Drowning is the leading cause of death for children ages 1 to 4 in Florida. The Children’s Hospital of Southwest Florida has treated 17 near drownings since January 1, said King, and all of the near drownings involved children under the age of 5.
Swim lessons are popular in Lee County, with the parks and recreation department typically hitting full enrollment during the summer months, she said. Parents have a lot of local options to get their children educated in how to navigate the water and how to stay safe.
Of course, one question for most parents wanting their children in lessons is: How young is too young? Lessons typically won’t take children younger than 6 months, but King recommends that parents consult their pediatricians before signing up their infants or newborns.

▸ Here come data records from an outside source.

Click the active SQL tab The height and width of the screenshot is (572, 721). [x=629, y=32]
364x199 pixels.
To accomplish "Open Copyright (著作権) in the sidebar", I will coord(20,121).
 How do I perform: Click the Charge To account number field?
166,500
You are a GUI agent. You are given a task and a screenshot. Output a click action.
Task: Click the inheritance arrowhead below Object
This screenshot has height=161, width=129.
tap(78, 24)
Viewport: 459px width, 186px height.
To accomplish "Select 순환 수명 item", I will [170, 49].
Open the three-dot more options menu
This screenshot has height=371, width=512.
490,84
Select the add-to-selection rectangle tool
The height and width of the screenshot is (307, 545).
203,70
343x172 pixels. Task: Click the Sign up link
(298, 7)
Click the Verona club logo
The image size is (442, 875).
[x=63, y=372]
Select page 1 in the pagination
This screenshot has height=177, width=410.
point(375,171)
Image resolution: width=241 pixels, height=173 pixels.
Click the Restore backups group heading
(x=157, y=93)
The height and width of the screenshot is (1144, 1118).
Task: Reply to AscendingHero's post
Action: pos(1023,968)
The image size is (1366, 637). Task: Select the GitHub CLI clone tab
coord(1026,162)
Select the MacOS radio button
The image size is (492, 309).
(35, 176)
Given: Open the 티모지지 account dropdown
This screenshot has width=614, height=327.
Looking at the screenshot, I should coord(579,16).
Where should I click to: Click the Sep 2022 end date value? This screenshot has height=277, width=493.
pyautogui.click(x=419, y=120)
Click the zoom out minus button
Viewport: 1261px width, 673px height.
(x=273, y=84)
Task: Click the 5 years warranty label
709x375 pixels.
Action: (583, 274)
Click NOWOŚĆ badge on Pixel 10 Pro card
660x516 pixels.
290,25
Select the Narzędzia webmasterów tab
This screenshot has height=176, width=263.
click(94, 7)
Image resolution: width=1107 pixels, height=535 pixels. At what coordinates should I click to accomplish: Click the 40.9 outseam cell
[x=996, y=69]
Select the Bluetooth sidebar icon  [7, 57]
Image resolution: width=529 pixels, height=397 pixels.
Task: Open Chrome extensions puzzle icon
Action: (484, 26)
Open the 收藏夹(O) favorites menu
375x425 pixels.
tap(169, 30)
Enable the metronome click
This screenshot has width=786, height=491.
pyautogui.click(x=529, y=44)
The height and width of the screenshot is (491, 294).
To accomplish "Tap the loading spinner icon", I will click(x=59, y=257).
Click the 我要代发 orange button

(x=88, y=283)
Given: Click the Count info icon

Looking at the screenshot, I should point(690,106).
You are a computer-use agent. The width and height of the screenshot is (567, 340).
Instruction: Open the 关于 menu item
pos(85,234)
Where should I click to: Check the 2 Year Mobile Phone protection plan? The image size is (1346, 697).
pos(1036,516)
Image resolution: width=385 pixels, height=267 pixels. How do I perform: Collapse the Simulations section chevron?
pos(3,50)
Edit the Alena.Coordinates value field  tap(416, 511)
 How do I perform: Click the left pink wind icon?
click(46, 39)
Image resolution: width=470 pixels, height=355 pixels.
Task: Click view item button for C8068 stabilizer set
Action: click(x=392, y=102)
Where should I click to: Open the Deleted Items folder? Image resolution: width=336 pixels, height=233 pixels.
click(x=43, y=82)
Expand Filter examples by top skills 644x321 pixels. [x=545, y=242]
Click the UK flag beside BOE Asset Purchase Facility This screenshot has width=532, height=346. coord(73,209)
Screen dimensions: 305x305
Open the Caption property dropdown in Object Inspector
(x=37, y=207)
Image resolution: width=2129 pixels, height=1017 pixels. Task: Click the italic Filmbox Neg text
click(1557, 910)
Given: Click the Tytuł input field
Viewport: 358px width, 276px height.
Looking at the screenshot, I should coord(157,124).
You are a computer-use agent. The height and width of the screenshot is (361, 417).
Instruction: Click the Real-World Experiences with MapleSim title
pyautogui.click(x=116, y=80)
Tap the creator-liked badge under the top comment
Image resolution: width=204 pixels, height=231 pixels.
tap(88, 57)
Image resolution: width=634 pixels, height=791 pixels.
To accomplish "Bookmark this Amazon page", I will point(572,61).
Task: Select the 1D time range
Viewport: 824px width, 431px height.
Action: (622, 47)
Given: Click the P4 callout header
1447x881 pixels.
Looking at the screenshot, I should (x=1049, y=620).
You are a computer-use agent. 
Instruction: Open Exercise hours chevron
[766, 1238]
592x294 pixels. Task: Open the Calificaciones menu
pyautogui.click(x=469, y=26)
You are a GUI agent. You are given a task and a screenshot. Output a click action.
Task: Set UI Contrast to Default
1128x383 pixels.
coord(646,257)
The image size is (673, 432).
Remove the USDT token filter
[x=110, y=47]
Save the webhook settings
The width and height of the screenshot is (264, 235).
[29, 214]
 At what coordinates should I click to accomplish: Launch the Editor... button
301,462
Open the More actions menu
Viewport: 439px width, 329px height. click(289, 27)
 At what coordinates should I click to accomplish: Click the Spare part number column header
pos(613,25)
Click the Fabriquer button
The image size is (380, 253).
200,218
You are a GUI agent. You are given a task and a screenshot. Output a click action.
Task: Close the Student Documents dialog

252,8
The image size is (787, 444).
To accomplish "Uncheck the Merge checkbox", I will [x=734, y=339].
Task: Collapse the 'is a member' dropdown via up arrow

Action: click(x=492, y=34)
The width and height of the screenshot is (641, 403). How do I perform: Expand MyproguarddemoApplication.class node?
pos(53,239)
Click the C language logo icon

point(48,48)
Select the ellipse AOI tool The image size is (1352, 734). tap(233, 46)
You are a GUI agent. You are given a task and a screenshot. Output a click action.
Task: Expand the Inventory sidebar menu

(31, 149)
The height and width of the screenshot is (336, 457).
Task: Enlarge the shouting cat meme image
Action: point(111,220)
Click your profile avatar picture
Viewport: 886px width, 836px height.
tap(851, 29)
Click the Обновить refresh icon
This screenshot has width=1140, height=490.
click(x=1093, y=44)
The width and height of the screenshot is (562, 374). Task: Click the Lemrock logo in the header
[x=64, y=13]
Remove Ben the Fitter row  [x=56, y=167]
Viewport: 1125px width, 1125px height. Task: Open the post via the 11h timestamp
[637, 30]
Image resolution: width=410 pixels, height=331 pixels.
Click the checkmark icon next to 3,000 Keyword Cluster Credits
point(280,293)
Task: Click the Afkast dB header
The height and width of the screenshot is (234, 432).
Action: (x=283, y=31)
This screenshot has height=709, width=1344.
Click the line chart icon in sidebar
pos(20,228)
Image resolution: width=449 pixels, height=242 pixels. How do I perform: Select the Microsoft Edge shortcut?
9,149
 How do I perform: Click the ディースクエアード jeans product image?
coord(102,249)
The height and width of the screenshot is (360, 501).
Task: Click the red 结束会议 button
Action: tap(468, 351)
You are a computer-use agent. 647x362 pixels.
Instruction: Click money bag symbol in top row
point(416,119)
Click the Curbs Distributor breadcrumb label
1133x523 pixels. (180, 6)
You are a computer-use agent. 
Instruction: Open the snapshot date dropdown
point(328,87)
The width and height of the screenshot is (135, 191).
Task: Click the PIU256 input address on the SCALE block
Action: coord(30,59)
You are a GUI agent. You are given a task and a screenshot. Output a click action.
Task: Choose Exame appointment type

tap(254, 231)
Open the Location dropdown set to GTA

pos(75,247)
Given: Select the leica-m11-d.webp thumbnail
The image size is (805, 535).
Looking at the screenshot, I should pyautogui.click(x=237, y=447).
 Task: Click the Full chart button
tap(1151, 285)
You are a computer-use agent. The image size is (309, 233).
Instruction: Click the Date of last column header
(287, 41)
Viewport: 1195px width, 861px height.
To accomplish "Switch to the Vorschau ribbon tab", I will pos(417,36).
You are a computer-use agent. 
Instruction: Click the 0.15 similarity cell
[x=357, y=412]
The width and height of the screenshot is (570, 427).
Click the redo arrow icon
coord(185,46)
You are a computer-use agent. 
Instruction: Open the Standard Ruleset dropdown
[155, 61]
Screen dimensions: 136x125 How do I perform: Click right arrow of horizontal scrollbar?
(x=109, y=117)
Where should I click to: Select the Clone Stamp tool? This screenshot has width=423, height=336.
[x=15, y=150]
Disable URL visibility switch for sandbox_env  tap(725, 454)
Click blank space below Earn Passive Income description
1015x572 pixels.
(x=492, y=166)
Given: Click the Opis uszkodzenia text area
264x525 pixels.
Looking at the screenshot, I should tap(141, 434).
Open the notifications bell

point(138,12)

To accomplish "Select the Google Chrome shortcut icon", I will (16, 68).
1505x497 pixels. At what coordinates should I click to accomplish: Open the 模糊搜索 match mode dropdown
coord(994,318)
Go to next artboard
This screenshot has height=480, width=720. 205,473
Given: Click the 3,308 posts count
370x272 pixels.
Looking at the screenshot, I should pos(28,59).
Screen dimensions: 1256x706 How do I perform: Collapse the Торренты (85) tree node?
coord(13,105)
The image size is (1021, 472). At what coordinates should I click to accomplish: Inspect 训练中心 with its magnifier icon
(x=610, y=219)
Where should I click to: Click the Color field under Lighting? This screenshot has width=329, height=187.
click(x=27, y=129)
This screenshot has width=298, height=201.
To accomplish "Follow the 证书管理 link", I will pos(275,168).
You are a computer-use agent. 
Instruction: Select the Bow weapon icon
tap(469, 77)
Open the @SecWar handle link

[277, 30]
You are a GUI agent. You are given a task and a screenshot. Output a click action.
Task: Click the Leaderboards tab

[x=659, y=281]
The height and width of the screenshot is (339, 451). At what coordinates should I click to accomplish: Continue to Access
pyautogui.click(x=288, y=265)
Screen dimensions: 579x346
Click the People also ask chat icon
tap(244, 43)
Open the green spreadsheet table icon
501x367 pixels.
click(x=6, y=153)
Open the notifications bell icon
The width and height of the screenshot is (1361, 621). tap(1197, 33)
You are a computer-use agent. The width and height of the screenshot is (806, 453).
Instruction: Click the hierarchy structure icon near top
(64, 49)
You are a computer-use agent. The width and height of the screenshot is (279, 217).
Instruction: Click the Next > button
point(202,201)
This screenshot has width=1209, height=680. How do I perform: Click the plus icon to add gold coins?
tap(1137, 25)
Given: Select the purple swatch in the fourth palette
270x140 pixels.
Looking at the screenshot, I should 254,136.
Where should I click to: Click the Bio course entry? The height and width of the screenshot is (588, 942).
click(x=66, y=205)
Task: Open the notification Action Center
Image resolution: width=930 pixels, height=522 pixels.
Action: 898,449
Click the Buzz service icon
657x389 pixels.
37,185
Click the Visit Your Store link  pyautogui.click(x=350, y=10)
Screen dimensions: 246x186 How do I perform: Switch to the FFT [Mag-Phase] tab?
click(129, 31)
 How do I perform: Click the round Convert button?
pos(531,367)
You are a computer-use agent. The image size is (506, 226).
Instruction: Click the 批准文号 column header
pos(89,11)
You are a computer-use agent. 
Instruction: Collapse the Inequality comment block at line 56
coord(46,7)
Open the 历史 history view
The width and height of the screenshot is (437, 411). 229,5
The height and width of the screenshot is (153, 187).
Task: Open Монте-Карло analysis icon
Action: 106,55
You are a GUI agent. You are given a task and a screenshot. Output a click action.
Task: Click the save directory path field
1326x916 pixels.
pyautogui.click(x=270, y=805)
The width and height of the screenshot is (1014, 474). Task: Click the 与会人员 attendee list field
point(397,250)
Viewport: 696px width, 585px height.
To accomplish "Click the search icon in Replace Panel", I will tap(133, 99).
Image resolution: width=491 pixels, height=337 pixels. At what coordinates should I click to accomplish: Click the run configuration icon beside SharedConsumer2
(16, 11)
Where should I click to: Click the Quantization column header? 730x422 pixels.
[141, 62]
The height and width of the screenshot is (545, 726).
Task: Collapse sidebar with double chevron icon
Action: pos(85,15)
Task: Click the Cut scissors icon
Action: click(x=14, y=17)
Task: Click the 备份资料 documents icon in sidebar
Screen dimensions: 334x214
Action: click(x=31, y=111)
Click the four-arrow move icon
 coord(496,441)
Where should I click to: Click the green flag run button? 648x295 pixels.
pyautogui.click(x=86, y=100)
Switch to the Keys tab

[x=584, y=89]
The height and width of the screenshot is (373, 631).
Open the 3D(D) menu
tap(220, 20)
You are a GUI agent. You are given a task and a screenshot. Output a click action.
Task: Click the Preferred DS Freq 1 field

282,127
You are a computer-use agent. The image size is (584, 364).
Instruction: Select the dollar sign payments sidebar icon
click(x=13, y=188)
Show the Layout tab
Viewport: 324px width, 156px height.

“Parents know their children and some are ready earlier than others,” she said.
Besides training children on how to swim in a pool, officials also recommend that parents install protective fences around their pools or spas and never allow a child to play near a body of water without adult supervision. Adults can even designate an official “water watcher” during backyard barbecues or take turns watching the children.
Chiqui Zabala is a swim instructor at The Wellness Center of Cape Coral, behind Cape Coral Hospital on Del Prado Boulevard. She offers lessons for all ages twice a week in the evenings or on Saturdays. While she gets teenagers and adults wanting to become swimmers, Zabala said a majority of her instruction is catered towards babies.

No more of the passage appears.